#### EXERCISE DETAILS:
Check each line of the material for the string "right", and copy the lines that have it.

┌──

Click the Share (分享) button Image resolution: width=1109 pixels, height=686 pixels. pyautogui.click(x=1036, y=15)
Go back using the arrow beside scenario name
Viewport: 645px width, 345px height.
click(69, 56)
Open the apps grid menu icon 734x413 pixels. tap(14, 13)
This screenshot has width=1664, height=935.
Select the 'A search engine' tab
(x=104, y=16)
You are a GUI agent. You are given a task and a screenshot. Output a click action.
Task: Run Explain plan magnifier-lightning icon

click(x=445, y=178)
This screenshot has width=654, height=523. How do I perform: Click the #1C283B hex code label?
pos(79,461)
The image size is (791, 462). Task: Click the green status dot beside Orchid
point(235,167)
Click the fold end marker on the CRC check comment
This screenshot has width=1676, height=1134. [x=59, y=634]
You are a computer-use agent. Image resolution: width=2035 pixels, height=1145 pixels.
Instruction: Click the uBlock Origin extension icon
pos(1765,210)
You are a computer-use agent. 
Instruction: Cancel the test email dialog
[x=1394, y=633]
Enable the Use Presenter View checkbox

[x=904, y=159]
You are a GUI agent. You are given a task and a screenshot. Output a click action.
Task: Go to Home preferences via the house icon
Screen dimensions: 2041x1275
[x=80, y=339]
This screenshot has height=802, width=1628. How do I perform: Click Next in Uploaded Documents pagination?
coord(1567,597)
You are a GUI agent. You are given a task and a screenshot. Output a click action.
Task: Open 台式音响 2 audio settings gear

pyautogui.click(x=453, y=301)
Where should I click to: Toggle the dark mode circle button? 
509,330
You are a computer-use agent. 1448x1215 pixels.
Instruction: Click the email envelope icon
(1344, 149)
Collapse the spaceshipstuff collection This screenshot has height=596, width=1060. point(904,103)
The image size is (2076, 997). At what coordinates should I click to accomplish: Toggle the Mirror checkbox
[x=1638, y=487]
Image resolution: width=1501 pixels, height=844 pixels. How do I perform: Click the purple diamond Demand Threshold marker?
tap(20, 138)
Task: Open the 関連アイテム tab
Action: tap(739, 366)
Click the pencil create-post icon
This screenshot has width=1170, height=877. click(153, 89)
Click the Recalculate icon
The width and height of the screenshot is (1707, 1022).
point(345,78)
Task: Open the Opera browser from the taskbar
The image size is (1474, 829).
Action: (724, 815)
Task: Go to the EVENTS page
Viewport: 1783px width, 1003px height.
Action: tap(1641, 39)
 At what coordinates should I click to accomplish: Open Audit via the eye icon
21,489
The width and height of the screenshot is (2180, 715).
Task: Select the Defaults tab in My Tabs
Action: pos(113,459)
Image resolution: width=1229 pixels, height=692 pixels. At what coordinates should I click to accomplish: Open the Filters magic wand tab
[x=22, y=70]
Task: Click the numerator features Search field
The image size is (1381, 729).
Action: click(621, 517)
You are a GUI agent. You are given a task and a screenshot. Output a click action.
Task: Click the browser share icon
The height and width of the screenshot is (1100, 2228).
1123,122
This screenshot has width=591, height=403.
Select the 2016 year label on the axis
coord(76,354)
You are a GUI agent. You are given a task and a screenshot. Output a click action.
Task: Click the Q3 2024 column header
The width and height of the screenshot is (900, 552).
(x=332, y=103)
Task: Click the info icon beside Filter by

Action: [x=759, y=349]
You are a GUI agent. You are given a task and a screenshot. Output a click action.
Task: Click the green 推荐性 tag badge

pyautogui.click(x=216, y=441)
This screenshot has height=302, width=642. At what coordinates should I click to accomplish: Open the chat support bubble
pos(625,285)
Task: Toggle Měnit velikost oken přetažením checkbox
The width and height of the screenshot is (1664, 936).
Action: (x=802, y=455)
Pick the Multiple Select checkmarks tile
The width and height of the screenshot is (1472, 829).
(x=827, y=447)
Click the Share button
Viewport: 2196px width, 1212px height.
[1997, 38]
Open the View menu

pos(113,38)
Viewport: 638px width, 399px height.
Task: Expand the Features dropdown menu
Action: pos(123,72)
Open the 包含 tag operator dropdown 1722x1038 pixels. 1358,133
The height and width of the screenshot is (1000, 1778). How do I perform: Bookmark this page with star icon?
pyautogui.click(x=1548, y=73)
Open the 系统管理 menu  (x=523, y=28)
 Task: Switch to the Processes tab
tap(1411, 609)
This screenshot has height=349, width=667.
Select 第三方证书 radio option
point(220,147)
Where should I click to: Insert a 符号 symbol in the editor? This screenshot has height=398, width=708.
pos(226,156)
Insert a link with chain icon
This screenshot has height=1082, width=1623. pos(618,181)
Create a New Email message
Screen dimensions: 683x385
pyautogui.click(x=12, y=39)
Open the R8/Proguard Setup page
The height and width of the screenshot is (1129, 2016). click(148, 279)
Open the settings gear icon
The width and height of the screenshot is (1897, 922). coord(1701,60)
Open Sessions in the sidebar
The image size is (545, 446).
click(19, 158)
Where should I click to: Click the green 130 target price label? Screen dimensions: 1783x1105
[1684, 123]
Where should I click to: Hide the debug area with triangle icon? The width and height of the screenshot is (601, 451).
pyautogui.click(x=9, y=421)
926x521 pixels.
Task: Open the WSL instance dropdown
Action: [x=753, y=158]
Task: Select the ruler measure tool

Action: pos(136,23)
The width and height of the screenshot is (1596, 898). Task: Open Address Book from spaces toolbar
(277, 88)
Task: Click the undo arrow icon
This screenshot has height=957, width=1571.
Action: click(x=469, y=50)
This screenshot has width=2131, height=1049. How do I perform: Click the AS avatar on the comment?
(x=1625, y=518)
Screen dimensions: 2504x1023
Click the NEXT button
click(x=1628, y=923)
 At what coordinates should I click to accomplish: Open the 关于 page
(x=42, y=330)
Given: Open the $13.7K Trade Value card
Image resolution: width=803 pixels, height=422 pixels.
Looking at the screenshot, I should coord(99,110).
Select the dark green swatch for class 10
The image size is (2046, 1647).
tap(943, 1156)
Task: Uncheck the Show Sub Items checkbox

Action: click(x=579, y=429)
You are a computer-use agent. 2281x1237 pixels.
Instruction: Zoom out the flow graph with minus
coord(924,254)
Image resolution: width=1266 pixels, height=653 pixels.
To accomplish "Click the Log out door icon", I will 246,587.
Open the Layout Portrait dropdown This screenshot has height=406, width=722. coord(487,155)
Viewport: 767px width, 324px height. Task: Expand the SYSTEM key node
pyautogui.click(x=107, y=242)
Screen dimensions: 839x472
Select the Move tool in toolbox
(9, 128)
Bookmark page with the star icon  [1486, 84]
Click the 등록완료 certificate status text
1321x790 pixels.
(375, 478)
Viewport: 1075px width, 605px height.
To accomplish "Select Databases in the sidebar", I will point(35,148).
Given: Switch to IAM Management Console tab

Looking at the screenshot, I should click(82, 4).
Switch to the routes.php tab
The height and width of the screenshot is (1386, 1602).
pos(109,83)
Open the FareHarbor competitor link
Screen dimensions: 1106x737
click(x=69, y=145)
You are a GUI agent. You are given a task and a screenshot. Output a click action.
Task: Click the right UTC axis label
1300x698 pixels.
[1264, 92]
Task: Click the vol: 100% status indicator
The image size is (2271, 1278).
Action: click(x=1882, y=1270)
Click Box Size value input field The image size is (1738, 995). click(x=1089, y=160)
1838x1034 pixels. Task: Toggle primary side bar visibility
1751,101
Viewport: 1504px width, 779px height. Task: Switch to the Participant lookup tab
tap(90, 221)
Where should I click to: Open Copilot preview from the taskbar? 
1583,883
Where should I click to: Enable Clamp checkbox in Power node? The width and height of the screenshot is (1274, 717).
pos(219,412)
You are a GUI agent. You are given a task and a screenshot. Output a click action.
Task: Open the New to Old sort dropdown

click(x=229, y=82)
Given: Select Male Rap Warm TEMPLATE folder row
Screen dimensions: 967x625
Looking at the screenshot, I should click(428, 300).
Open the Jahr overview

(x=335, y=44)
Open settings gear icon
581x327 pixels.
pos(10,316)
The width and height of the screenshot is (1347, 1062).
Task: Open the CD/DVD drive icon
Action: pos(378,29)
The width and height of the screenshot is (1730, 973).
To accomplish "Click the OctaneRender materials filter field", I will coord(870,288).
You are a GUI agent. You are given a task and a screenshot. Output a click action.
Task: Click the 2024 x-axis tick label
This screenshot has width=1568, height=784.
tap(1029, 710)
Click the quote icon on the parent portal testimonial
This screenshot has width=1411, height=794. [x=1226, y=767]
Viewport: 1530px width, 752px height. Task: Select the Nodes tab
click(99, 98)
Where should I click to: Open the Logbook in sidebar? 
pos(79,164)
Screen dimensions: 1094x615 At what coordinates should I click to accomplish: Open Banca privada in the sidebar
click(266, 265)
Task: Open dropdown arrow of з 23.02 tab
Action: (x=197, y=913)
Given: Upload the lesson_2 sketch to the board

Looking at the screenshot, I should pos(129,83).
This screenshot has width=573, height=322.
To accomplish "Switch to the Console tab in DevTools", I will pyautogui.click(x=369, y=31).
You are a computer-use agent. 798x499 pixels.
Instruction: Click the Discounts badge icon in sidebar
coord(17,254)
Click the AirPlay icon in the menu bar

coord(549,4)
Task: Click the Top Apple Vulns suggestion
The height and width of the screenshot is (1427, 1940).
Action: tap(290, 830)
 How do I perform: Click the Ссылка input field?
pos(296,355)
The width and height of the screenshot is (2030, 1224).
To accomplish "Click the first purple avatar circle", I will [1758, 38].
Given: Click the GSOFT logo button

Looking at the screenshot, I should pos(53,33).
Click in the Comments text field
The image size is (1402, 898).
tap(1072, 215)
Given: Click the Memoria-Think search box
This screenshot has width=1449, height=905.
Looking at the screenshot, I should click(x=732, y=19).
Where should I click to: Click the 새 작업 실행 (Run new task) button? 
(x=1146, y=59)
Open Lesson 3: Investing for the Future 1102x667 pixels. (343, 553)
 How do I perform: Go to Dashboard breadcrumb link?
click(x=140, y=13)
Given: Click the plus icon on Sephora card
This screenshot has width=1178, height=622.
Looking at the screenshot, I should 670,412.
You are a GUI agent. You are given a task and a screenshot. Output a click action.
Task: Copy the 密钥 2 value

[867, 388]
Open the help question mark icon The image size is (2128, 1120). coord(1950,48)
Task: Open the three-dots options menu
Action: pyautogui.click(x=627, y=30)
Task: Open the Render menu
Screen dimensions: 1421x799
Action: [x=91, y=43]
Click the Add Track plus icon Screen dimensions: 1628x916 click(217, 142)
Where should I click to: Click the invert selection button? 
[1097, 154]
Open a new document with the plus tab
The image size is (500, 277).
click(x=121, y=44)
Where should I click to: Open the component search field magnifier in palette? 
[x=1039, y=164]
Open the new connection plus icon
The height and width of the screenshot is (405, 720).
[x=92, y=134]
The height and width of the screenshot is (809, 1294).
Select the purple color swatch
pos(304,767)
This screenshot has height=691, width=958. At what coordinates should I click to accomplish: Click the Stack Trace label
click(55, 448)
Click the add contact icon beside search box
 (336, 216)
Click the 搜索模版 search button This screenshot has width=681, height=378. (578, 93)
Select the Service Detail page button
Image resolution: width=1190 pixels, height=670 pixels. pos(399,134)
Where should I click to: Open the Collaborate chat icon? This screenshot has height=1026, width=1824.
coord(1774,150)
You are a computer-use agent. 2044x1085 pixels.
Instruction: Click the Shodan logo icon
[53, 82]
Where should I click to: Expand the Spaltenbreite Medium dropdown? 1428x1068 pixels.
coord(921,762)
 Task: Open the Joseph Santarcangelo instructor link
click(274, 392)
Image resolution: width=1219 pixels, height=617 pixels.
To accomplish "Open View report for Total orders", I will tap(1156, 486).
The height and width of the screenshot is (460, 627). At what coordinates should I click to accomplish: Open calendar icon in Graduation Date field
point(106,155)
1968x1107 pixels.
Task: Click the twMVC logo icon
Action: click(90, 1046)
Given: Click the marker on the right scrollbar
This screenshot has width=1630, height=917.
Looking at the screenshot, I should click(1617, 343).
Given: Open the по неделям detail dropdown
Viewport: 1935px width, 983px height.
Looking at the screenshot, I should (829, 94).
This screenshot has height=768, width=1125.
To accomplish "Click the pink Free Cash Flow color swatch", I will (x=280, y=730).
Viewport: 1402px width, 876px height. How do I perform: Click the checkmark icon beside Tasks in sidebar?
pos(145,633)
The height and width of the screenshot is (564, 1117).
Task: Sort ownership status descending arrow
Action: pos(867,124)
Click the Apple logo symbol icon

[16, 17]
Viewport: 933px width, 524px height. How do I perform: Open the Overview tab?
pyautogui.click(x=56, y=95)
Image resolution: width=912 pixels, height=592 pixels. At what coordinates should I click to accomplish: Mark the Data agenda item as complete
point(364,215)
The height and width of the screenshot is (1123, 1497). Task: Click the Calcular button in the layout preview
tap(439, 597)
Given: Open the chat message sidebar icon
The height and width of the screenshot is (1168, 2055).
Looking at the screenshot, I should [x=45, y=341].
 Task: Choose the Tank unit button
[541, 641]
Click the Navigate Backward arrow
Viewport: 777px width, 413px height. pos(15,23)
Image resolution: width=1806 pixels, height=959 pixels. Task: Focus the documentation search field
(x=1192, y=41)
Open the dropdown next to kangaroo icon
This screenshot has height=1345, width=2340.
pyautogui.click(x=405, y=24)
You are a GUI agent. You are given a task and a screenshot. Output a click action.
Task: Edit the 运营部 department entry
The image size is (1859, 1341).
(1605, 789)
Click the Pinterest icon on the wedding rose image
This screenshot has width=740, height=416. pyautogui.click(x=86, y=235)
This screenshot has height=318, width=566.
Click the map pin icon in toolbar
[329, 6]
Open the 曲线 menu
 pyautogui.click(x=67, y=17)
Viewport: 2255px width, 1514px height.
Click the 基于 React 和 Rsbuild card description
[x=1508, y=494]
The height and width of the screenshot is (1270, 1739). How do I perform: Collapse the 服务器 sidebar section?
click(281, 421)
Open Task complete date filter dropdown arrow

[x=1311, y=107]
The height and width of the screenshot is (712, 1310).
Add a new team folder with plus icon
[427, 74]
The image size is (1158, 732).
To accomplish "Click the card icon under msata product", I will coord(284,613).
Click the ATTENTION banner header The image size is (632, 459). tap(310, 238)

└──

#### EXERCISE ANSWER:
Task: Click the right UTC axis label
Given: Click the marker on the right scrollbar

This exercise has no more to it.